Extracting Speech from Nonsense - "Superstitious" Auditory Perception

Coordinator: John Foxe

Project idea

The Ghost in the Machine

The basic idea is to present noise signals to a subject. The user is asked to choose which noise sample sounds most like (or contains) the desired word. By averaging many different stimuli, we expect to be able to see an average spectrum (or other representation) that looks like the desired word. We mostly use random stimuli, but occasionally we also include the target word (a lure) in the mixture.

There are a number of tests we can make of this paradigm.

  • Can people do the task at all? How do we average the stimuli?
  • How does the ERP compare for the imagined and the heard words?
  • Can we find a decision variable that indicates which segment the user will choose?
  • Can we derive a decision variable from the user's data, since we know which segment is chosen?
  • Can we derive condition specific reconstruction techniques?

Related work (and papers)

Two papers about using the same "bubbles" technique on speech audio. Malcolm notes: Mandel adds noise (bubble shaped in the spectrogram domain) to the simple speech sounds, and then tests subject's ability to figure out which speech sound they are listening to:

* Michael I. Mandel. Learning an intelligibility map of individual utterances. In IEEE Workshop on Applications of Signal Processing to Audio and Acoustics (WASPAA), 2013.  PDF

* Michael I Mandel, Sarah E Yoho, and Eric W Healy. Generalizing time-frequency importance functions across noises, talkers, and phonemes. In Proceedings of Interspeech, 2014.  PDF

Data management

  • 4 subjects were run with Shihab's noise (0-4kHz bandpass): Ed.mat/Gio.mat/CL.mat/BH.mat
  • 3 subjects were run with Shihab's noise (0-8kHz bandpass) during EEG recordings: 735794*.mat (2 datasets)/TN1.mat/14_07_17_Gio.mat (2 datasets)

Noise Approaches

There are a number of possible noise sources. We'll try to summarize the options here:

White noise

Least amount of speech content. Purest signal. But is there enough contrast that people will identify a speech sounds?

IRCA Noise

Starts as speech, but modified to become unintelligible. Described here:  http://informahealthcare.com/doi/pdfplus/10.3109/00206090109073110 and there are some noise examples here:  http://medi.uni-oldenburg.de/download/ICRA/ and  http://www.icra.nu/?page_id=58

ISTA Noise

Friends at Starkey recommend this article on random speech that describes an approach called ISTS:  http://blog.starkeypro.com/a-preferred-speech-stimulus-for-testing-hearing-aids/. But this really does sound exactly like speech.

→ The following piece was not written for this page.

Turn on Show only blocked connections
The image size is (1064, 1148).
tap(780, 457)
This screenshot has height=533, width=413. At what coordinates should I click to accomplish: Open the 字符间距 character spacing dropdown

Random dots in a spectrogram

Random dots in TORQ space (STRF)


Combining lots of TIMIT speech leads to something that sounds like cocktail party. Listen to them here: [BabbleExamples].

EEG Experiment Design

Three subjects (DN, TN, GD) participated to this EEG experiment. Each of them had to perform 500 forced choices between pairs of stimuli. Furthermore, we collected 500 and 248 additional trials respectively for GD and DN. Each stimulus was randomly extracted from a ~50s sound file generated in advance using Shihab's noise approach. In order to guarantee the time alignment in the post-processing of the recorded data, a trigger was sent simultaneously with the start of each audio stimulus. The subject was instructed to reduce motor movements and to reduce eye movements by fixating a cross-hair at the centre of the screen. The stimuli were played applying a random (uniform distribution) jitter of +-300ms to the start of the sound. The subject had to select one of the two sound by pressing the left arrow or the right arrow of the keyboard respectively for the first and the second sound. Before each choice, he or she had the chance to blink and, if necessary, have a break. Each session of 500 trials (50 of which contained the actual word in one of the two stimuli - the order was randomised) lasted for about 45-50 minutes.

EEG analysis

The EEG responses collected can be classified in 3 categories: the activity recorded while the subject was listening to the stimulus that he selected afterwards, the one for the non-selected stimulus, and the activity elicited by the stimuli which contained the actual word "superstition" (with several SNRs). Time-locked average was performed for each of these three conditions and the distribution of the electrical activity on the scalp in time was studied. Furthermore, a fourth time course was introduced, as it was done in the "faces" paper as well. The DSS toolbox was used on the data in order to extract significant components and to project back a denoised version the EEG recording. This analysis improved visually the results for each of the single subjects topographies. However, the grand average (across subjects) did not improve as much using the same algorithm, therefore the DSS analysis was not performed for the results reported in the final presentation.


The idea extracted from the topographies is that, on average, there is a difference in the neural activity for the processing of stimuli that are more similar to the word that the subject is looking for, and that this difference seems to be relevant up to about 500 ms, even if each stimulus is about 700 ms long. One of the goals is to demonstrate that in that time window the activity is actually stronger or different for the chosen stimuli (yes) compared to the non-chosen stimuli (no). Our hypothesis is that after the first presentation of the template word "superstition", the user uses the same "filter" in order to compare each of the two stimuli presented at every trial in order to detect if the template is there or not. Again, since the subject was primed, the filter applied is the same for each input, even if the latter doesn't contain the magic word at all. We can therefore estimate this filter using the ridge regression-based algorithm mTRF, which returns the multivariate temporal response function of the system given the sequence of stimuli and the correspondent sequence of EEG recordings. The toolbox mTRF can be found at the link  http://sourceforge.net/projects/aespa/files/. Half of the data collected was used in order to train the model (just trial with both stimuli without the template), while the other half was used for predicting the EEG given each pair of stimuli. Finally, the prediction were compared with the actual recordings and the stimulus with the predicted EEG with higher correlation with the recorded EEG was selected for each pair. The obtained sequence of selection is an estimate of the choices of the users and it was shown to have an accuracy above 58% for each subject, values statistically above chance. The idea here is that the filter has the purpose of looking for the template word, therefore it might elicits a stronger cortical activity when the stimulus is more similar to the "superstition". Therefore, the actual response to superstition dominates more the EEG prediction in this case, leaving in it less independent noise and therefore resulting in higher prediction correlations. This was proved with 3 subjects, however further data collection is necessary to ensure that the result is statistically solid. Surely, the value obtained seem to be promising and they could be a proof that the hypothesis on the filter of the word "superstition" is actually built and used after having primed the subject.

Related work (and papers)

There are clear instances when a perceiver has absolutely no idea of the identity of a word buried in noise, where there is clearly still information available. This can be seen when multisensory cuing is used.